Harvard Forum on Human Rights in Brazil

A Seminar Series for 2003-2004 

by | Nov 29, 2003

The Harvard Forum on Human Rights in Brazil spotlights Harvard faculty and research centers engaged in human rights and Brazil-related research. It also features Brazilian scholars and practitioners at the forefront of discussion and studies of these issues. The year-long human rights series seeks to create a forum for debating policies and practices in Brazil in regards to civil, political, economic, social and cultural rights, including rights to health, food, education and work. The series focuses on Brazilian institutions and processes through which rights and duties are articulated and the degree to which they are protected and enforced. The forum stresses the international and comparative dimensions of human rights and the ways in which conceptions of human dignity are realized or suppressed through legal and political structures in Brazil.

Since the end of military rule in 1985, Brazil has made significant strides in the promotion of human rights through the creation of legal and political instruments to protect civil and political, as well as economic, social, and cultural rights.
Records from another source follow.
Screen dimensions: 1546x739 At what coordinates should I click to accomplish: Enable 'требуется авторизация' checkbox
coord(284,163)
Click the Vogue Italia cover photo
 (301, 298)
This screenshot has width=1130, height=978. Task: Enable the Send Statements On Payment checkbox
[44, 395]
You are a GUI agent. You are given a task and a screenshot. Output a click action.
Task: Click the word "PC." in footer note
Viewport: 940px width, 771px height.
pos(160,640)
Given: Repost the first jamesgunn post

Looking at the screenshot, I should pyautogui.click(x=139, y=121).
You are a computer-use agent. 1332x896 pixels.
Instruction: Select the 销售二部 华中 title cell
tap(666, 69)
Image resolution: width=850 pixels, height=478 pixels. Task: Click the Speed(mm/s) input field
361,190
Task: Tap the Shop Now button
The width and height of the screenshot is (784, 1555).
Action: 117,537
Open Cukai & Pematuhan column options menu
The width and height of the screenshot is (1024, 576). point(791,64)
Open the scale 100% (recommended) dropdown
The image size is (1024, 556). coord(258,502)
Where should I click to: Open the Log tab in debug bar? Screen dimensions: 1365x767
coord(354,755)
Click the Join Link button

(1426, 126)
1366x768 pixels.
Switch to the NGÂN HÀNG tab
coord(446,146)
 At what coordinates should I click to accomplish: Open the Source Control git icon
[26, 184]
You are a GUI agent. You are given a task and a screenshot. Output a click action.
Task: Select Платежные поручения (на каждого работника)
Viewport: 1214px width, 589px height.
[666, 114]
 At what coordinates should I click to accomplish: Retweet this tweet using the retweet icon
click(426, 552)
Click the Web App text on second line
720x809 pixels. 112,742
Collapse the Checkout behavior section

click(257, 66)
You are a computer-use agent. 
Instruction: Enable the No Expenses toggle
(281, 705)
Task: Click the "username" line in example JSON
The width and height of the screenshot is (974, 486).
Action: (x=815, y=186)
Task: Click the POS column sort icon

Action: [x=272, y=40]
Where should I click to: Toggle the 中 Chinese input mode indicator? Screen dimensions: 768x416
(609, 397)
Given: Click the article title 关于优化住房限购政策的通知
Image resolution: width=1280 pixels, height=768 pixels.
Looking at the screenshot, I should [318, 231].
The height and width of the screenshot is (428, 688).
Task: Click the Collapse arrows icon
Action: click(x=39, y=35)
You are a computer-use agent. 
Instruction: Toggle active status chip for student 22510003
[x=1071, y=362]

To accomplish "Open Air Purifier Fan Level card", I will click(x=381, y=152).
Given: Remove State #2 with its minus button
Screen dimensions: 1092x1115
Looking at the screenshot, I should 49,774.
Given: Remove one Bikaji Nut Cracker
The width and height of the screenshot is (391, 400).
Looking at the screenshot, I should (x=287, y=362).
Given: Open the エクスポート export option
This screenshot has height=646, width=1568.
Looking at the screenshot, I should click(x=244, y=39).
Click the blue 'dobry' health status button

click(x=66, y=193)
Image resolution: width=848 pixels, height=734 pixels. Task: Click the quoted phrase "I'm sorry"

While common crime has exploded and social conflicts over land, civil rights and abysmal living conditions continue, members of the police and armed forces charged with preserving order and security have often relied on violence, torture and murder as means of social control. These worrisome trends have led scholars such as former DRCLAS Visiting Scholar and Tulane University Professor Anthony Pereira to argue that a “state within a state” still exists in Brazil: a security apparatus that operates with impunity outside the control of the authorities supposedly responsible for it.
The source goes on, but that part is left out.